А вторая часть полностью противоположна первой – это одновременно и скерцо, и финал, то есть является настоящим центром всего цикла. В основе здесь принцип непрерывного варьирования: ткань непрерывно меняется, метр тоже меняется часто и ритмические сетки всё время очень сложные. Но при этом такому варьированию противостоит особая сила – это нота ля-бемоль первой октавы, которая буквально застревает с самого начала второй части и затем постоянно пытается как бы приостановить, затормозить общее движение – в результате у вас здесь возникает ощущение, что сочинение играют два музыканта – два кларнета, а не один. Идет борьба двух структур: одна – всё время только обновление, ткань непрерывна, ничто в ней не возвращается; другая – всё время остинато, которое стремится занять в музыке всё большее и большее место. И у каждой структуры есть свои кульминационные моменты – зоны предельной свободы, зоны свободного импровизационно-точечного письма – это “первый” кларнет, и зоны за­стывшего ля-бемоль, который часто повторяется, остается всё время на месте, но повторяется в самых разных ритмах, и где-то на пределе своих повторений, она как будто зеркально отражается в ноте соль малой октавы.

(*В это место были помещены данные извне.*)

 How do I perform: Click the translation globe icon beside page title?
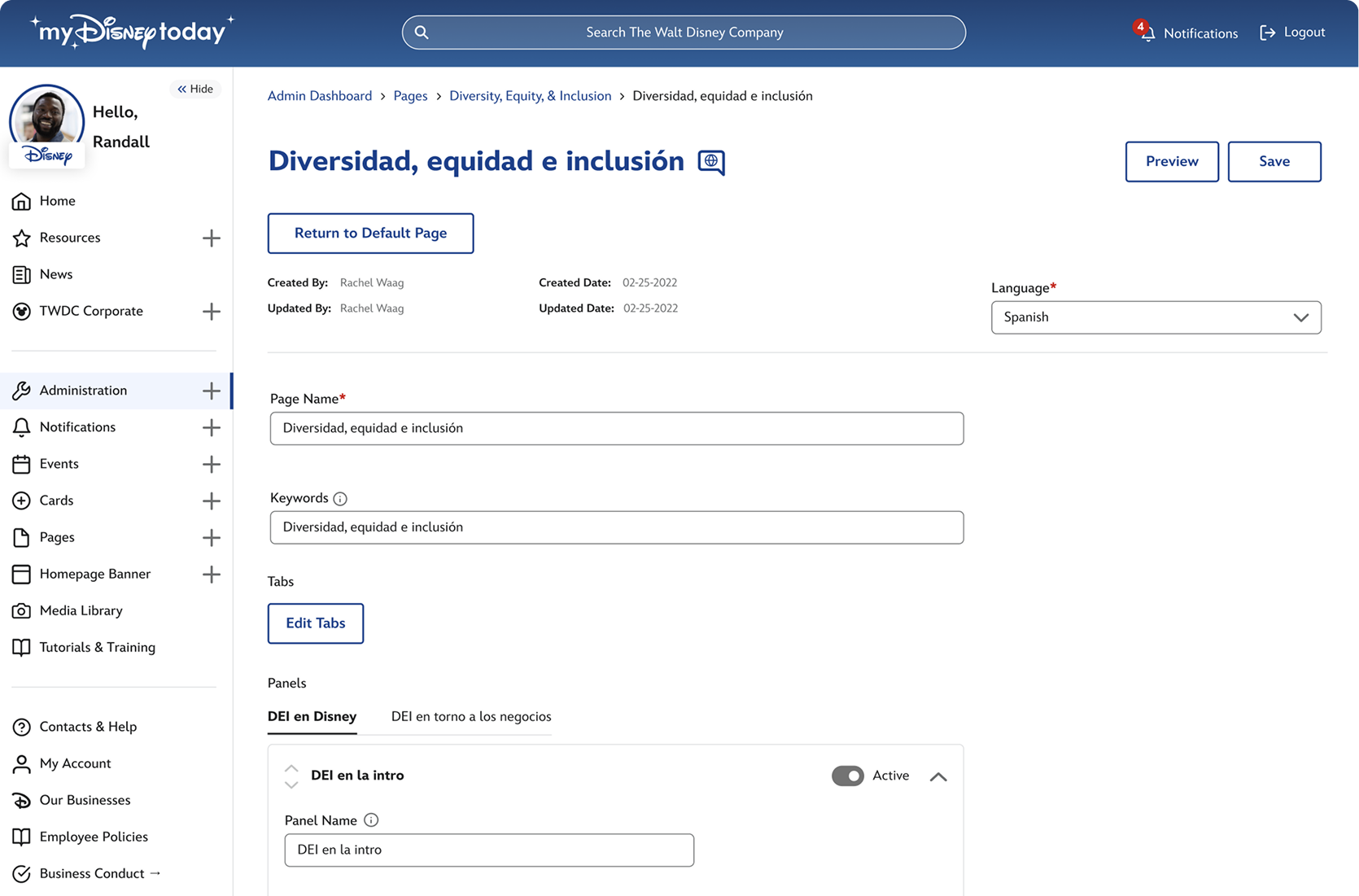coord(711,162)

– При прослушивании второй части у меня не раз возникало ощущение какой-то очень веселой игры-шутки.

– И хорошо, что возникало. У меня сравнительно редко бывает в музыке то, что иногда называют юмором. Но в этой части есть и улыбка, по-моему, и юмор – это всё есть.

– Произведение это исполняется сейчас?

– Очень много. Я еще не видел ни одного кларнетиста, который бы не играл эту Сонату.

– Каким бы вам хотелось видеть характер исполнения этого сочинения?

– Во-первых, здесь должен быть подчеркнутый большой контраст между первой и второй частями. Вторая часть должна играться ритмически идеально точно. Всё должно быть как растянутая, сильно растянутая пружина: если это “напряжение пружины” падает, то вся часть теряется. Поэтому здесь не менее важен и выбор темпа. Я очень не люблю ставить метроном, потому что это ограничивает исполнителя и не позволяет ему идти своим путем в трактовке характера. Но здесь темп должен быть выбран именно таким, чтобы эта часть “не садилась на землю” – она должна “вся лететь” на сплошном стаккато и даже не стаккато, стаккатиссимо – “острые уколы необычайно острой иглой”.

И именно в этом здесь найдете немало связей, похожего с Сонатой для саксофона и фортепиано. Есть и менее важное сходство – это работа с четвертьтонами во вторых частях каждого из этих сочинений.

– И всё же, что здесь для вас самое главное при исполнении?

– Характер! Темп может меняться несколько, но если человек не угадал характер, то есть всего, что есть всё вместе в сочинении, то вся пьеса “падает”.